Crying Through Grief: What You Need to Know

Last Updated on February 27, 2025 by

I remember that time my mother was dying, and some people were being selfish and petty, and I slipped outside unnoticed to the back porch to cry. A few minutes passed, and Daddy found me. “What’s the matter with you?” I felt like a snotty second-grader hurt by a playground bully retelling my story and trying to put words to my pain.

“You gotta be tougher ‘n that,” he said.

Now I can see the lump in his throat and how he was trying to manage his own pain and keep it locked away and how, at that moment, he couldn’t make room for mine. He was troubled but couldn’t cry with me or for himself, yet. He was a human being, human.

Here’s what you need to know about crying through grief.

A Time for Weeping

And I remember that time that Lazarus was dying and Martha was crying and she put words to her pain. She told her friend Jesus (who had acted very Jesus-like and decided to make a stop or visit another friend or grab a bite to eat or whatever He does when you need a miracle), who already knew that her brother was four days dead, “If only you’d been here, sooner.”

## DATA
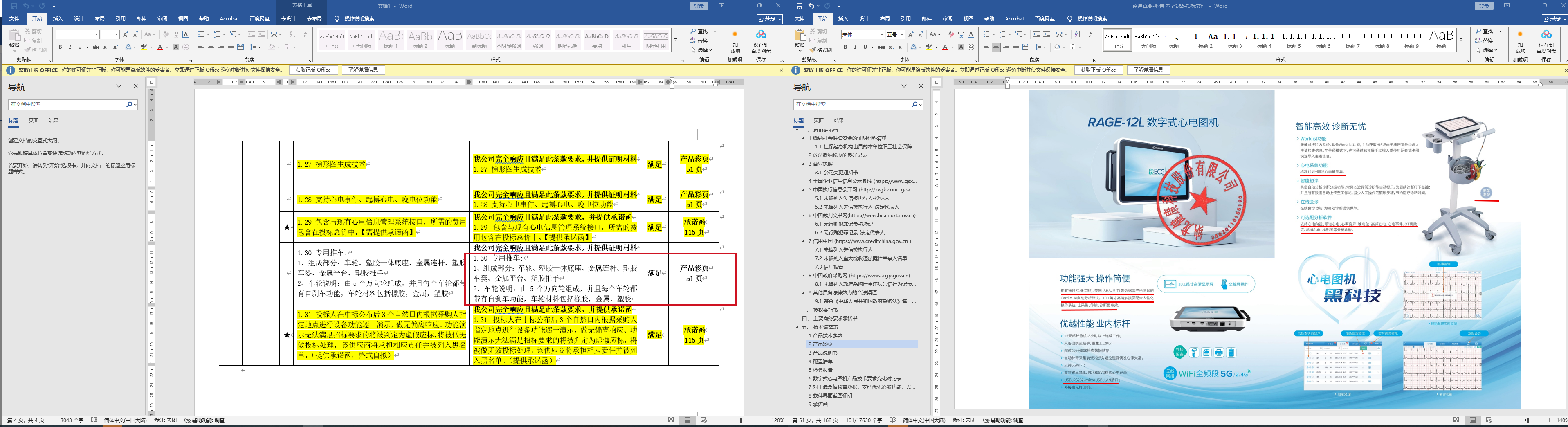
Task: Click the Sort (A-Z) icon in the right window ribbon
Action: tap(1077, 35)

--

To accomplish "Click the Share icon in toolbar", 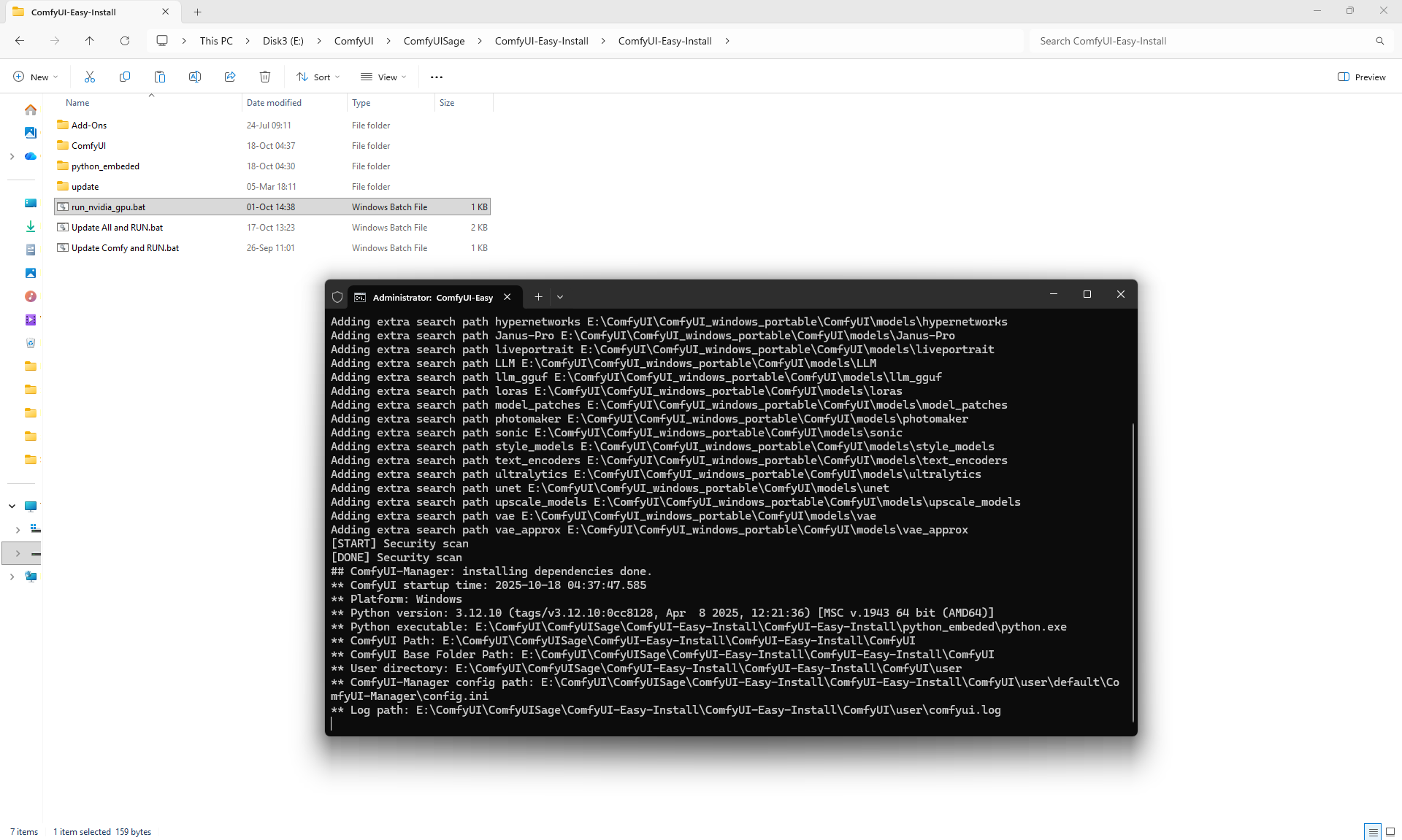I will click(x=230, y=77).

## TO DO
[1] Translate this sentence from the essay on crying through grief into Spanish: "He was troubled but couldn’t cry with me or for himself, yet."
[2] Continue the essay on crying through grief, picking up after Martha's words to Jesus.
The listing plays no part in the work here.

## ANSWERS FOR THE TASKS
[1] Estaba turbado, pero todavía no podía llorar conmigo ni por sí mismo.

[2]
I’ve had a few of my own “If only” conversations with Jesus.

His almighty decisions have caused me a lot of pain. There might be a better, more spiritual way to describe His actions, but right now, I don’t care much about a better, more spiritual way to say it.

I won’t pretend to understand or explain why God has allowed some of the things he’s allowed. I know He can heal, rescue, protect, redirect, and do many other God-like things, but sometimes He doesn’t do what I think He should do. Of course, He wouldn’t be much of a God if he could be bossed around and manipulated by the likes of me.

Lazarus was dead, and Mary repeated what Martha had said. “If only . . .”

The sisters wept.

Their Jewish friends wept.

The Word says Jesus was deeply moved in spirit and troubled.

And He wept.

A Sleepless Night

I wrote these words, all the ones you just read, in my journal three days ago. I didn’t plan to write this aloud for you to read because I didn’t want you to think less of Daddy or me. The story, as it were, seemed nothing more than a whiney-word-vomit without any helpful takeaway. I knew a lesson was coming, but my friend Jesus has a way of delaying that’s often quite frustrating and also miraculously redemptive. So, I wrote down what I knew for sure and moved on.

But you must know that I’ve repeated the story, that brief moment on Mamma and Daddy’s back porch, dozens of times out loud to my saint of a husband who has the gift of listening.

I’ve been nine years pregnant with pain, trying to make sense of “you gotta be tougher ‘n that” and attempting to reconcile my tears and my pain and Daddy’s.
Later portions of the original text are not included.